14 setembro 2025

Uma crônica de Ruy Castro

A voz de 40 graus de febre
Que homem seria capaz de encarar uma mulher com a voz de Iris Lettieri? Nenhum de nós, mortais
Ruy Castro/Folha de S. Paulo   


Os obituários sobre a locutora Iris Lettieri, morta no dia 28 último aos 84 anos, foram técnicos e profissionais. Informaram que ela morrera de infarto em seu apartamento em Botafogo e que, em 1976, depois de breve carreira como apresentadora de telejornais, fora contratada pela Infraero para anunciar as chegadas e partidas dos aviões no Aeroporto Internacional do Rio. E que, então, se tornara "a voz do Galeão".

É verdade. Mas é pouco. Duas gerações de usuários do Galeão, nacionais e estrangeiros, se apaixonaram por Iris. Na verdade, apaixonaram-se por sua voz, sem saber quem estava por trás dela. E talvez fosse melhor não saber, porque era a voz de uma mulher deslumbrante, imperturbável, inatingível, consciente de seu supremo poder de sedução. Uma voz de febre de 40 graus, como se saísse de um subterrâneo acetinado, em que até as pausas diziam coisas. Que homem seria capaz de encarar essa mulher?

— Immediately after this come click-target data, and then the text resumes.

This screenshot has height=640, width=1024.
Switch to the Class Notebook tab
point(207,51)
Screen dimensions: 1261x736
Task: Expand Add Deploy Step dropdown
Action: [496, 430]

Não nós, mortais.

Os sobreviventes dos anos 60 a conheciam dos jornais da TV Tupi e, de óculos, que usava no dia-a-dia, nos anúncios das Óticas Fluminense. Mas poucos ligavam o nome à figura —a mulher da TV não tinha a sua voz, e a voz do aeroporto não tinha rosto nem nome. Nem precisava. Ao ouvir, no Galeão, "Varig... Vôo 276... Para Cuiabá... Embarque... Portão cinco...", queríamos embarcar com ela, para Cuiabá ou para onde fosse.

Na vida real, Íris era bonita, mas nada que lembrasse a voz do Galeão —mesmo porque, fora do microfone, não a usava. Falava com suave entonação natural, algo mais aguda, e achava graça quando, ao sabê-la de 1,60m, as pessoas não escondiam sua decepção. Parecia até se envaidecer com isso. Era a prova de que, apenas com a voz, virava a cabeça dos homens.

Na única vez em que nos falamos, na loja Modern Sound, explicou-me que sua locução era feita de palavras isoladas, depois rearranjadas eletronicamente para se adaptar aos aeroportos de outras cidades que agora a usavam. Iris não era mais apenas a voz do Galeão. Era a voz do Brasil.